Radiation differentially affected MHC-I levels of A223 and P029 tumor cells in vivo. Tumors derived from transplanting A223 and P029 cells received 4 Gy every other day for 4 treatments, for a total of 16 Gy, when tumor volume reached 400 mm3. Control mice did not receive RT. Tumors were harvested 72h after the 4th RT for analysis. (A–B) Histogram of one representative tumor (A223 or P029) from each treatment group for H2Kb. Counts normalized to mode. (C–D) Mean fluorescence intensity (MFI) of surface MHC-I protein presentation of tumor cells measured by H2Kb (C) or H2Db (D) where each dot represents one tumor.
Fig. 4.
Fig. 4.
Radiation induced MHC-I protein levels and MHC-I-associated gene expression levels were tumor line dependent. A223 and P029 cells treated with different doses of RT or IFN-γ, showed differential MHC-I upregulation. (A, B) Flow cytometry histograms of cell surface MHC-I protein (H-2Db) expression of live cell populations of A223 or P029 cells post treatment. Isotype: FITC mouse IgG2a, κ (control for FITC anti-mouse H-2Db). (D) Crystal violet staining assay of irradiated or control cells reduced live cell counts at 96 h post-RT. ***P < 0.001 compared A223 and P029 at 2 Gy. N = 6 for each RT dose group. (E) qRT-PCR performed on A223 or P029 cells treated as in A-B. Relative gene expression levels were normalized to GAPDH and baseline gene expression. N = 3 per group.*P < 0.05; **P < 0.01; ***P < 0.001; ****P < 0.0001.
Fig. 5.
Fig. 5.
Knocking out essential MHC-I component β2M attenuated response to PD-L1/TGFβ dual inhibition in A223 tumor bearing mice.
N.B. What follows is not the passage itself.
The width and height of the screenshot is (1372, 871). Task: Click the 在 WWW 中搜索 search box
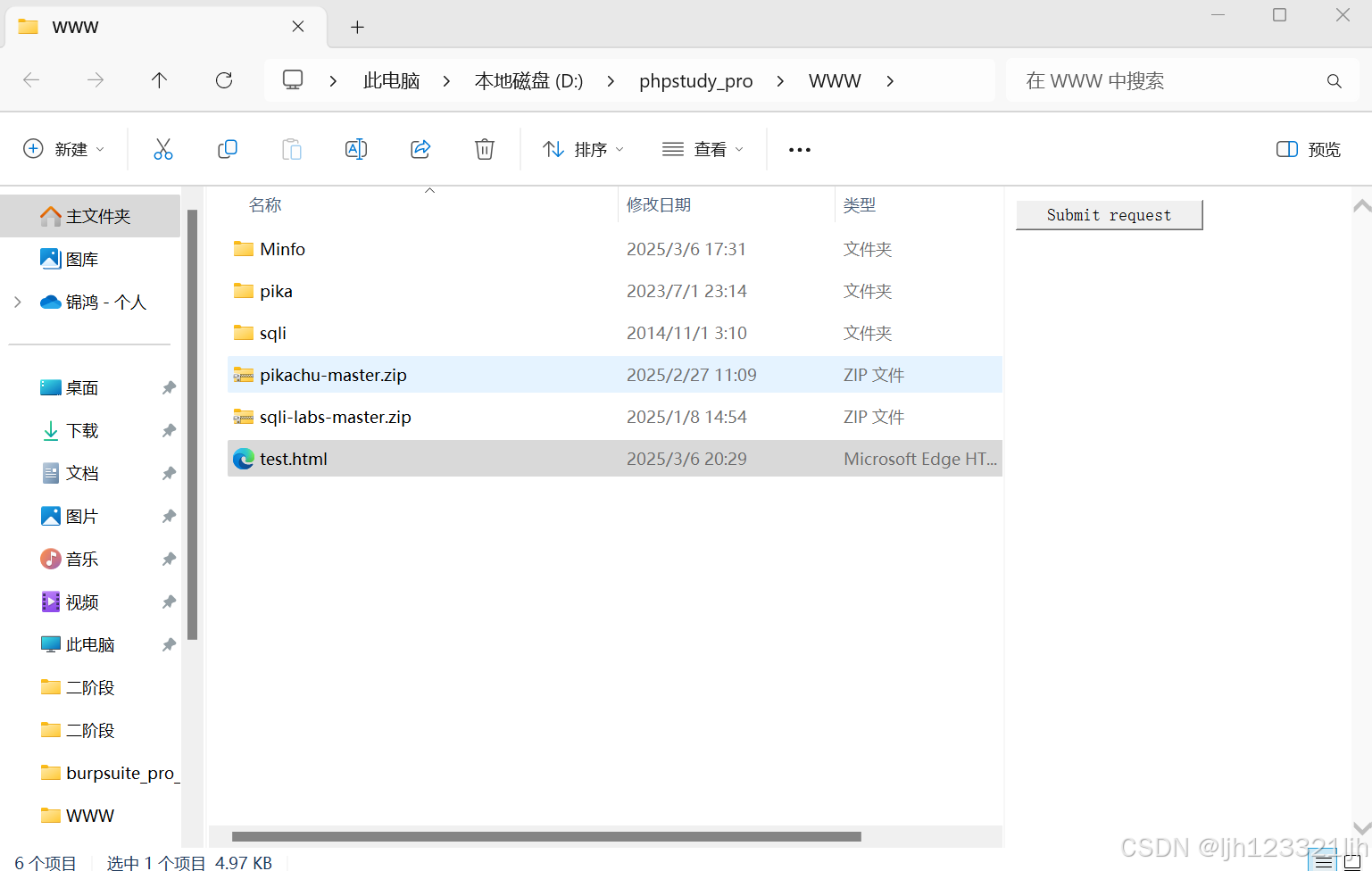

A223 β2M-CRISPR knockout cells, or parental A223 cells, were cultured and implanted into mice that were later treated with either BA or IgG. (A) Histograms of flow cytometry data confirms that A223 β2M-CRISPR knockout cell lines lost surface MHC-I (H2) compared to A223 parental cell line. (B) Kaplan-Meier plot of survival after treatment. ****p < 0.0001 between parental and β2M-CRISPR knockout cell line-derived tumors. Log-rank (Mantel-Cox) test rejects the null hypothesis that there is no difference in survival outcomes of different treatment groups (Chi-square 38.66, df = 7, P < 0.0001). (C) Individual tumor volumes after treatment.